Venture Bytes #32 – All Competition is Local

Posted February 1, 2017

All Competition is Local?

With a billion daily users and a presence in virtually every country, Facebook is a juggernaut bar none. Snap has been marketing itself as the “next Facebook” in its pre-IPO meetings with investors. Uber wants to be a global juggernaut in on-demand car service. Pinterest wants to dominate its space. And so it goes with the other consumer-facing technology companies based in the United States. The idea of a US-based B2C company becoming a global juggernaut was a given for a long time. But times are changing. Local competitors in international markets are asserting themselves.

Let’s start with Uber. This pioneer of on-demand car hailing service started with the promise of becoming the next Facebook in terms of a global presence and popularity. With investors excited about the potential for global expansion into massive emerging markets like China and India, Uber went all-in, investing heavily in its business, determined to dominate the incumbent local competitors. At one point, Uber was investing over $1 billion a year in China, as it competed head-on with Didi Chuxing, the incumbent leader backed by Baidu and Apple among others, and an estimated 42.1 million active users versus UberChina’s 10.1 million. The competition was overwhelming. Uber threw in the towel and exited the market.

Similarly, in India Uber is battling Ola, a strong incumbent with a presence in 102 cities compared to Uber’s 29, with added perks such as smartphones for drivers. In the Middle East, Uber is facing competition from rivals like Careem, who recently raised $350 million at a $1 billion valuation as the first tranche of a larger $500 million round. The story is similar in Africa, Latin America and other developing countries. This trend of fierce competition from local rivals extends to other verticals. Snap has been marketing itself as the “next Facebook” in its pre-IPO meetings with investors, yet it has failed to reach global popularity as clones like Snow in South Korea are gaining popularity. These clones offer localized features such as cultural-specific filters and emojis. Snow has been gaining ground in the highly-coveted Chinese market as well, and with loose patent laws around applications and software, there is nothing Snap can do.

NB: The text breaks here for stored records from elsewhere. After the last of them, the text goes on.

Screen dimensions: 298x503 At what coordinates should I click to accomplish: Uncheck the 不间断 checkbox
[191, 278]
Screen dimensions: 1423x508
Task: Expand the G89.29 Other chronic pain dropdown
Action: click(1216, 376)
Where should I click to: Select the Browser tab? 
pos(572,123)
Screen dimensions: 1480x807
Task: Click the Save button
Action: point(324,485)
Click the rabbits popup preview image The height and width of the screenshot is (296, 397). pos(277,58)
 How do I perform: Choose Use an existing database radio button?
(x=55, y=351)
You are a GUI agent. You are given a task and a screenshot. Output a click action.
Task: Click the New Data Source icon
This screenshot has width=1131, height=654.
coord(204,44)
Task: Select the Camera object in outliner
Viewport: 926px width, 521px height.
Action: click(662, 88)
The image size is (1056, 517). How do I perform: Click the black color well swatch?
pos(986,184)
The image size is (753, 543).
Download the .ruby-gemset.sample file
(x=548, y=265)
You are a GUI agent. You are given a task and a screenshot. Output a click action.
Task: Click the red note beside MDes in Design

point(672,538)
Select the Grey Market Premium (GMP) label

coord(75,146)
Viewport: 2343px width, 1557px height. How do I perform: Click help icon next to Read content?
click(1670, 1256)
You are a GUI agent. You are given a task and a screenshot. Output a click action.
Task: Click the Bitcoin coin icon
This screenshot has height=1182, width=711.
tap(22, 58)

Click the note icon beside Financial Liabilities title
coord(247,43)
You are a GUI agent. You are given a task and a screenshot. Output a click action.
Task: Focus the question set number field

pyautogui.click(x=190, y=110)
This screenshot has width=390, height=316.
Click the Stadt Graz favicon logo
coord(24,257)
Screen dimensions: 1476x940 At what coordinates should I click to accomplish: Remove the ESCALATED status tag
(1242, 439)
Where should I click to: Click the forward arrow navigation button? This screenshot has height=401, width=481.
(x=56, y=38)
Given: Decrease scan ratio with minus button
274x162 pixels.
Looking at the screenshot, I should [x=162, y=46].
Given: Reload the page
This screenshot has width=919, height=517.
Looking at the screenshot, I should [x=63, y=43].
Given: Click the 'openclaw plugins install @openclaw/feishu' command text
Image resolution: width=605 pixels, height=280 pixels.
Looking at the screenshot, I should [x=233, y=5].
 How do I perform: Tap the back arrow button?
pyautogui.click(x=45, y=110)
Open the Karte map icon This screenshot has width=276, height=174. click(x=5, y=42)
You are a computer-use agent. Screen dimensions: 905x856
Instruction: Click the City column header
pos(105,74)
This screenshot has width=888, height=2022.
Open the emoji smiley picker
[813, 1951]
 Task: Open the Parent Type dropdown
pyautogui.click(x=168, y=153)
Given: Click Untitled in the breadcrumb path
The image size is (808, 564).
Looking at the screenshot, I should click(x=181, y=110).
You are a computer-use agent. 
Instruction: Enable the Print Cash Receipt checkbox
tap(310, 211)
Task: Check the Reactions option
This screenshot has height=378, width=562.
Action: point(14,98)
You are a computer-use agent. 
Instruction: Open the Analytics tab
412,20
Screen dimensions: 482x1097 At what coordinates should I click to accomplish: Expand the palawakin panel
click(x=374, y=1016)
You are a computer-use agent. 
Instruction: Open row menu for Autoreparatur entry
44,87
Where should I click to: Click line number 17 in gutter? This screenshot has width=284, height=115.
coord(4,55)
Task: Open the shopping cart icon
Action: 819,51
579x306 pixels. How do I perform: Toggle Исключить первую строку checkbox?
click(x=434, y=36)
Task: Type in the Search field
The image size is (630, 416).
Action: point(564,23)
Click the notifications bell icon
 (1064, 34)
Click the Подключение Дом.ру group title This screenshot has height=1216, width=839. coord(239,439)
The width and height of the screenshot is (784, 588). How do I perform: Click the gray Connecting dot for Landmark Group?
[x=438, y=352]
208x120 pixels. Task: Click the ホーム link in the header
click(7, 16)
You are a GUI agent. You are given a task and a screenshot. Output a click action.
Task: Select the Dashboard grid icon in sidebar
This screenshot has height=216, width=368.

So is the global competitive dynamic changing – particularly in the consumer-facing technology sector? Pioneering companies such as Snap and Uber drive technology to scale and success in the North American and European markets. While these companies are scaling in their initial markets and gaining mainstream adoption, local competitors are catching on much sooner than in the past and establishing a strong competitive foothold. Whether or not this model becomes the “new normal” needs to be watched closely. Meanwhile investors in private emerging growth companies should factor this changing dynamic into their assessment of the compelling growth opportunities in the international markets.

AI Has Arrived

As major media outlets published their perspective on what’s ahead for tech in 2017, against the backdrop of a warming IPO environment, many identified artificial intelligence (AI) as an area which would see tremendous growth over the course of the year and perhaps see mainstream adoption.

While AI has been in many consumers’ pockets for years already through the likes of Siri and other voice assistants, AI has undergone major advances of late and is penetrating more areas of our lives. Want to send an email to a colleague? Amy Ingram, an intelligent personal assistant developed by New York-based x.ai, might reply to schedule a meeting. Amy’s not a new hire, but rather an AI application. Want to ask Alexa to close the door and order a pizza? Alexa isn’t an au pair, but a hands-free voice-controlled intelligent assistant found on Amazon’s Echo speaker and an increasing number of products. What makes Alexa unique is that its software is open, allowing developers to build in compatibility for a variety of new functions and skills, similar to apps for your iPhone.

From Spotify to Uber, Pandora, Nest, Domino’s Pizza, and just about any other app you can think of, Alexa is compatible and can accomplish just about any request you can throw at it – a far cry from Siri’s initial debut in October 2011. At CES, artificial intelligence permeated nearly every segment of technology, from cars to DirecTV. On the enterprise front, IBM is betting its future on AI, leveraging the power of its Watson platform.

From the funding angle, venture capitalists are starting AI dedicated funds – even Microsoft started its own venture fund dedicated strictly to AI. In 2016, AI companies raised nearly $5 billion in investment – a record for the space – and more than 40 AI startups were acquired.

AI is not the first major technology to have been hyped with the potential to go mainstream. Stereoscopic 3D is an example of a technology that was previously subject to similar hype and anticipation. The hype however did not translate into strong sales with the rise of LED TVs and Ultra HD. The technology quickly died with both Samsung and LG officially dropping support. VR (Virtual Reality), another technology that has been the subject of much anticipation, is far more likely to meet this fate than AI. VR certainly has its place and its applications, but these are far more limited than the scale and scope at which we see AI touching everyone’s lives every day. AI is here to stay.

With the technology maturing, funds flowing, and the pace of acquisitions accelerating, AI has arrived and is well-positioned to be transformational. It is no longer a moonshot idea, nor is it likely to be relegated to a novelty like stereoscopic 3D was and VR may be. The massive commercial success of the Amazon Echo line of products shows that the market is hungry for AI and that it spans generations.